Fuzz Testing in Go

In this article, I’ll cover the basics of fuzz testing and how to perform it with the built-in tools in Golang. This is actually the written in English version of the presentation I gave at Gophers Ankara in 2023 as well as GoConf Istanbul in February 2024.

If you’re interested, you can watch the full presentation from Istanbul GoConf via this link.

You can download the presentation from here.

You can find the code in demo here to try it yourself.

What is Fuzzing?

Let’s look at the meaning of the word “fuzzy” from Cambridge dictionary first.

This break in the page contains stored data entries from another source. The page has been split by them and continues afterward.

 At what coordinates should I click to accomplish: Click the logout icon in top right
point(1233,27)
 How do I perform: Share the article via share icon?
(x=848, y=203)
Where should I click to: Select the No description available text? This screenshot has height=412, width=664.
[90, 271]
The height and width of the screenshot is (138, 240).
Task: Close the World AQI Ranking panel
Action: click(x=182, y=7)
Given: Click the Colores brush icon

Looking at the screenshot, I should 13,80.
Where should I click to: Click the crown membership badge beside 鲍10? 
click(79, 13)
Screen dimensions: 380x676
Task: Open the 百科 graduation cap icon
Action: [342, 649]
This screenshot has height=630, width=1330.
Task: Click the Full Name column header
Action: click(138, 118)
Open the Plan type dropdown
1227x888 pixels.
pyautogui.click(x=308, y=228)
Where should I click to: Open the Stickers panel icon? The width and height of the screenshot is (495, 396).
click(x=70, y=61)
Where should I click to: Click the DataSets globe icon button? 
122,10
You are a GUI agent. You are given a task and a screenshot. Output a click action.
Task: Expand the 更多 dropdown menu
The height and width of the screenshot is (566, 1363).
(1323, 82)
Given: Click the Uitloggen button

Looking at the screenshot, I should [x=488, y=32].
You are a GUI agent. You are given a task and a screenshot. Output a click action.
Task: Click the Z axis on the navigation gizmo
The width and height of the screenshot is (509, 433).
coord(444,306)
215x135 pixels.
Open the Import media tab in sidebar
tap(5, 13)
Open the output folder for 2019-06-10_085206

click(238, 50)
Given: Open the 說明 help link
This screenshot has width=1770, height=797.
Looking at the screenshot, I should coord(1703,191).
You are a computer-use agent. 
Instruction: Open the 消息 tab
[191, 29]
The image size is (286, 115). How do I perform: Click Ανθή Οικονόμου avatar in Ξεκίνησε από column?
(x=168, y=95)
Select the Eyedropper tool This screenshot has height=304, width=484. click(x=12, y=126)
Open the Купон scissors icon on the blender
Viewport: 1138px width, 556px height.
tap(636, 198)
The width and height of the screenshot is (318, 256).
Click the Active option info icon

The meaning in our context is very similar to the dictionary meaning. In conventional testing methods, the programmer determines the inputs and the corresponding outputs. It’s clear and sharp edged. But in fuzz testing, there’s randomness involved and things are not that clear anymore.

Fuzz testing is a method of finding vulnerabilities in a system by providing it with random or modified inputs. This term actually dates back to the 1980s. In 1988 when Professor Barton Miller and his team were working on a dial-up network and noticed that their system malfunctioned due to a lightning strike. They thought that including such random signals in testing could be very beneficial, and the concept of fuzz testing has evolved from that day to today [1].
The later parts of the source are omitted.